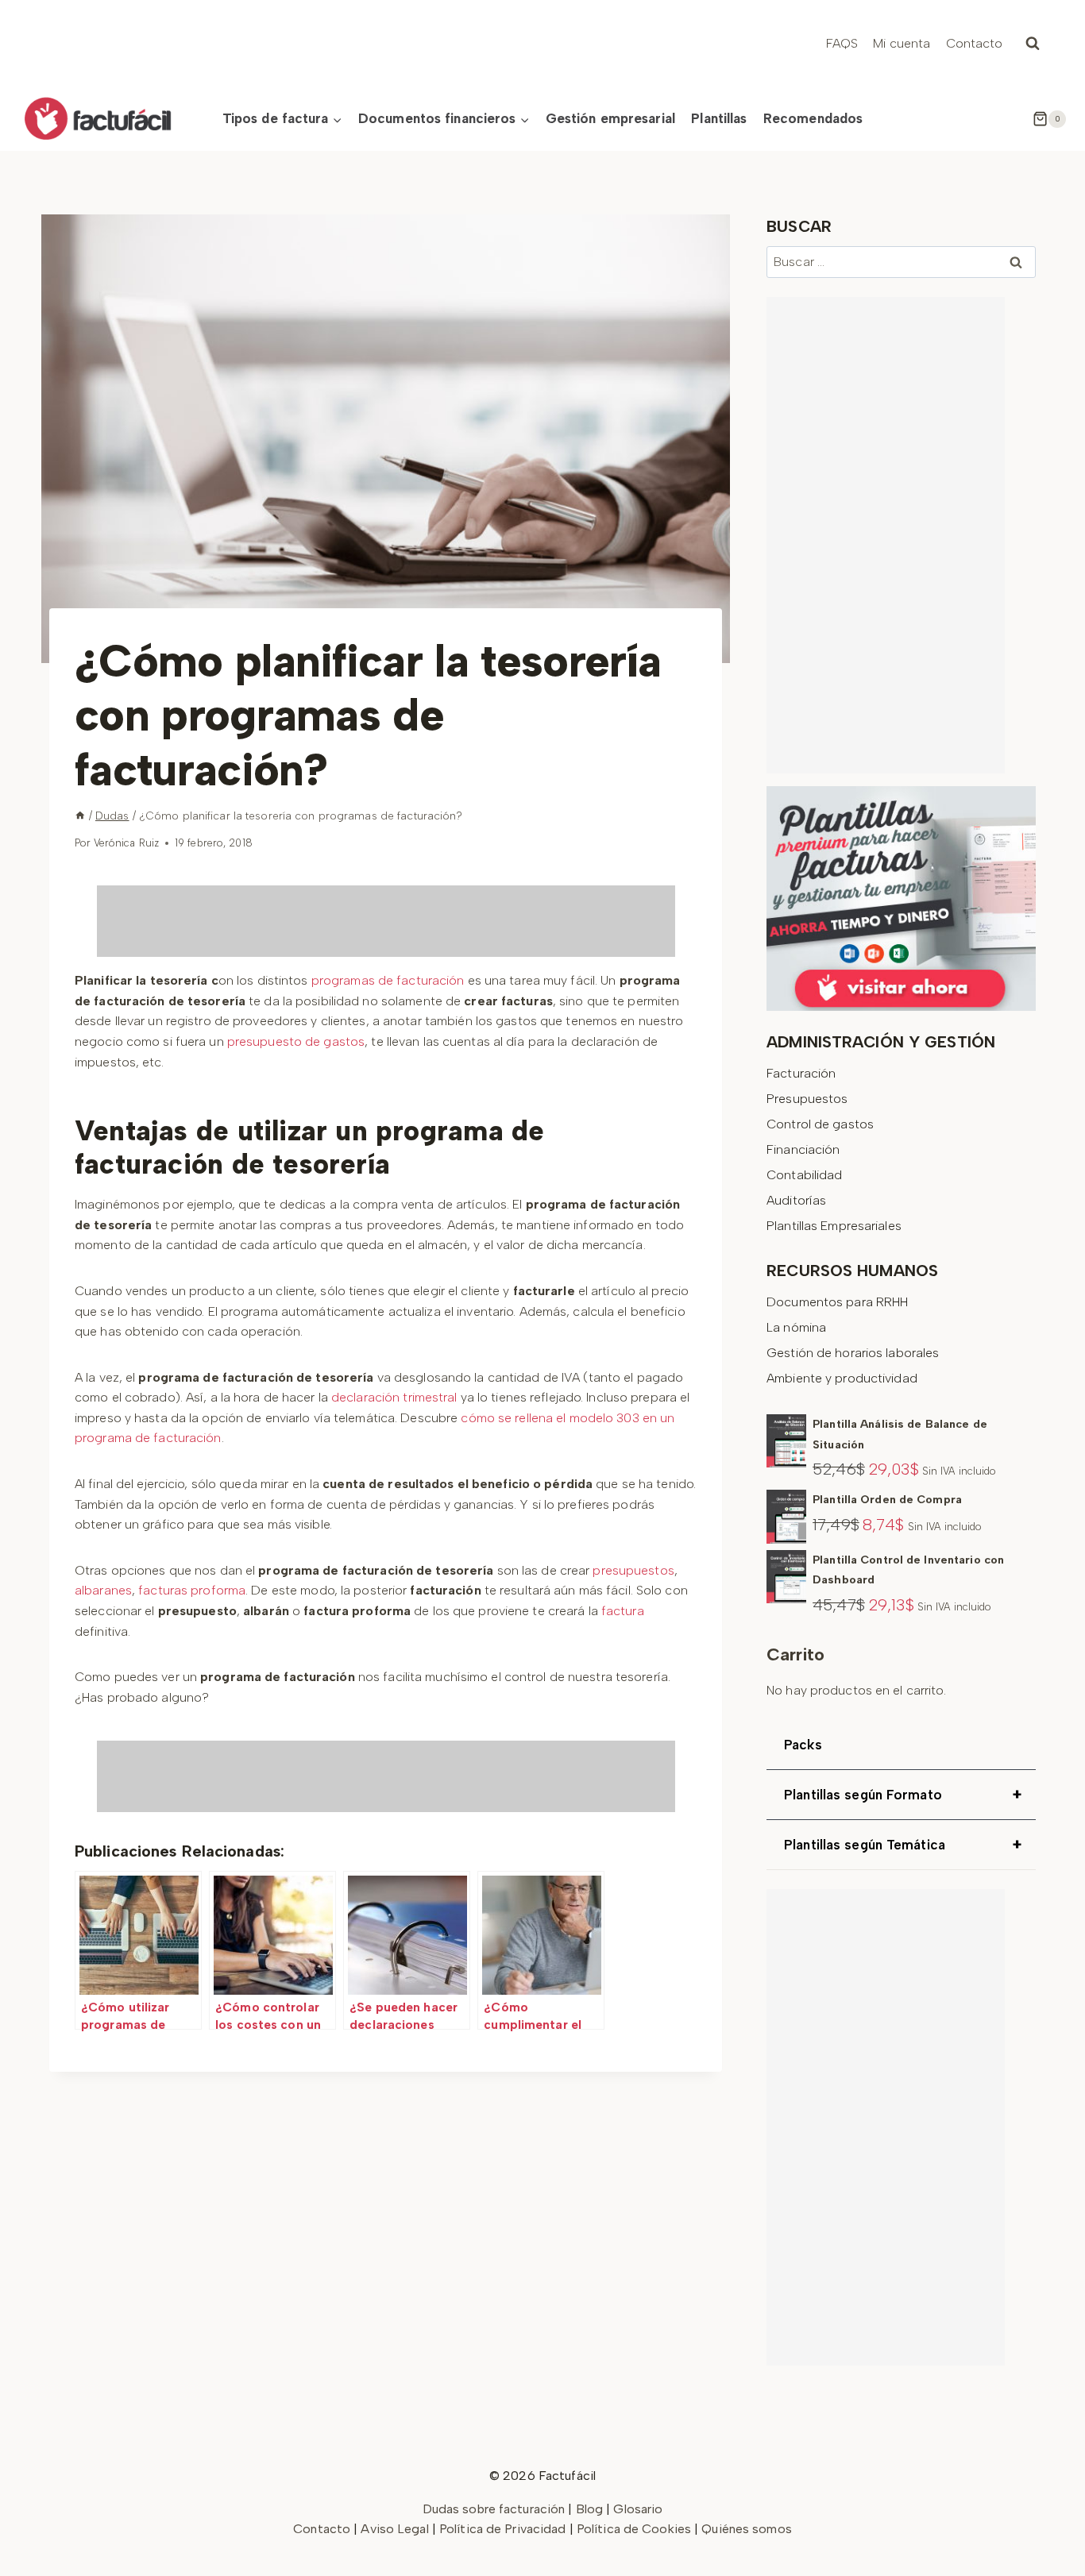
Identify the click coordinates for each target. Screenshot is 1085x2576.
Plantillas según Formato (902, 1794)
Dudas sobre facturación (494, 2508)
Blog (589, 2508)
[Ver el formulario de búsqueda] (1032, 43)
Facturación (801, 1073)
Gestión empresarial (610, 118)
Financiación (803, 1149)
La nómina (796, 1327)
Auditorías (796, 1200)
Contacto (974, 43)
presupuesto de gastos (296, 1041)
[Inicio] (80, 815)
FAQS (842, 43)
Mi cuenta (901, 43)
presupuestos (633, 1570)
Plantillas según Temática (902, 1844)
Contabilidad (804, 1174)
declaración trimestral (394, 1397)
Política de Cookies (634, 2528)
┄┄┄┄┄┄┄┄┄┄
About this exercise> Beginning with the line that contains "[Inicio] (80, 815)", return every line through the end of the data above, exactly as written.

Exercise response>
[Inicio] (80, 815)
FAQS (842, 43)
Mi cuenta (901, 43)
presupuestos (633, 1570)
Plantillas según Temática (902, 1844)
Contabilidad (804, 1174)
declaración trimestral (394, 1397)
Política de Cookies (634, 2528)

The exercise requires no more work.